[Task details] This task calls for copying every line of the records that includes the word "σχάρα".
-- Entries supplied follows --
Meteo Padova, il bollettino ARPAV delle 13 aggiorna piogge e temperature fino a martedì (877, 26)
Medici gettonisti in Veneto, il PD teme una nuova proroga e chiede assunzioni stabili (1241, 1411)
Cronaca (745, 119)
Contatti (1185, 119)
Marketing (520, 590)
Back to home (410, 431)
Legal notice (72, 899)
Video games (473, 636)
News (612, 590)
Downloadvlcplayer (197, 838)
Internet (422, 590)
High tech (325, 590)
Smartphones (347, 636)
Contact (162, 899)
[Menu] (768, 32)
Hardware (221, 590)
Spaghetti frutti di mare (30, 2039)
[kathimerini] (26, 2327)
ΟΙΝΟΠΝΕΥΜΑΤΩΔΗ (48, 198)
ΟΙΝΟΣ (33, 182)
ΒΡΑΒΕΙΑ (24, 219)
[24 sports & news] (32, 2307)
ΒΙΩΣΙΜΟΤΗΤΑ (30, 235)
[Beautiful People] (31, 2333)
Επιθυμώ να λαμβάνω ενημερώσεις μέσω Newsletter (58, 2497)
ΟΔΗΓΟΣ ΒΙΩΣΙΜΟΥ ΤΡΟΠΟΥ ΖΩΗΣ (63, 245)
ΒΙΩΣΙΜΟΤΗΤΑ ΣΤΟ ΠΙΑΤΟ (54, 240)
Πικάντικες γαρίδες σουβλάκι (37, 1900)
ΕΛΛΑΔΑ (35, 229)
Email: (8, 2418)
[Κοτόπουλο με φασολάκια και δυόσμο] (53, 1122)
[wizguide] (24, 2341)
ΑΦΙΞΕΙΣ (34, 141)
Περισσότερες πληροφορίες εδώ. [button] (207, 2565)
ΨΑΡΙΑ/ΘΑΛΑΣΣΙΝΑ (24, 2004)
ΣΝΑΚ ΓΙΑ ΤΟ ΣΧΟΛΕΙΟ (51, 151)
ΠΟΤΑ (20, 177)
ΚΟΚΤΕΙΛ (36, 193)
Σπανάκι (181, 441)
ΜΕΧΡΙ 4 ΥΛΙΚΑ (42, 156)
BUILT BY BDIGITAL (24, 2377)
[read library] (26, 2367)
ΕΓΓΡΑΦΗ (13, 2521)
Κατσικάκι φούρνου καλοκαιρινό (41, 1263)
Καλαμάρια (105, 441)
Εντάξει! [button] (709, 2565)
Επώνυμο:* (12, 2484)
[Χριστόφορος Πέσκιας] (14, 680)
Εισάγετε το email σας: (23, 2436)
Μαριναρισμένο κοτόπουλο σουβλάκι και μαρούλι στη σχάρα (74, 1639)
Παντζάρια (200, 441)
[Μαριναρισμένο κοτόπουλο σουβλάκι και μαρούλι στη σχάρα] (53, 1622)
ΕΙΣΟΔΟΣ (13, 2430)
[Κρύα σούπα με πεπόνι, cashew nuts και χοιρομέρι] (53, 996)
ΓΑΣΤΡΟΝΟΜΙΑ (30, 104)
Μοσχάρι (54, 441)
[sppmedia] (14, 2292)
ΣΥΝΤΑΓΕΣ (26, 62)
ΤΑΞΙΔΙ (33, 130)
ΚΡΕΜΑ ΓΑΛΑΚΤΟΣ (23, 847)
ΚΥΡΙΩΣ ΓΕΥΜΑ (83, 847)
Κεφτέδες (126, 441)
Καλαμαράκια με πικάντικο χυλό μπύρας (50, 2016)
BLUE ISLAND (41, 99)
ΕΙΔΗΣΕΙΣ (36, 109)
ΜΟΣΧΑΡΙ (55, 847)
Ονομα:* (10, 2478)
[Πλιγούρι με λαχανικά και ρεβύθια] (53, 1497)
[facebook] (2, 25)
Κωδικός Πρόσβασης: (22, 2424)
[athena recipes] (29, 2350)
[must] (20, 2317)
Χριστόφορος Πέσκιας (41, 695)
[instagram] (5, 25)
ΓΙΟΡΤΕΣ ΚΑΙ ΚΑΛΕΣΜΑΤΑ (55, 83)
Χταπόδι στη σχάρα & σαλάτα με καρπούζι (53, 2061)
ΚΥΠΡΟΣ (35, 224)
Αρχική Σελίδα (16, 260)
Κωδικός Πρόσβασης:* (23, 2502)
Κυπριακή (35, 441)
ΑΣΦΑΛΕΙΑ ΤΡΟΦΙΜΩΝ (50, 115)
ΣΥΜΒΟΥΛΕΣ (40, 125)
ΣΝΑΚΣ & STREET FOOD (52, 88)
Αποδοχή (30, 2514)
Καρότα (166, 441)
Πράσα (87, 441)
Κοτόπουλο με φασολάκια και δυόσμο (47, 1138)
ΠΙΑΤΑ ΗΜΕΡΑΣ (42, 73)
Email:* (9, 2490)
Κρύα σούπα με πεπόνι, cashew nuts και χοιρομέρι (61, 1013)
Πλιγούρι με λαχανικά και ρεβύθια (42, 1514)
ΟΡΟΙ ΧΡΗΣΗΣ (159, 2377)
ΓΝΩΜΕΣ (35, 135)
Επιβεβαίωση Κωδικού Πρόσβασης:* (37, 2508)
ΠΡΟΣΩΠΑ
-- Entries supplied concluded --
[Result]
Μαριναρισμένο κοτόπουλο σουβλάκι και μαρούλι στη σχάρα (74, 1639)
[Μαριναρισμένο κοτόπουλο σουβλάκι και μαρούλι στη σχάρα] (53, 1622)
Χταπόδι στη σχάρα & σαλάτα με καρπούζι (53, 2061)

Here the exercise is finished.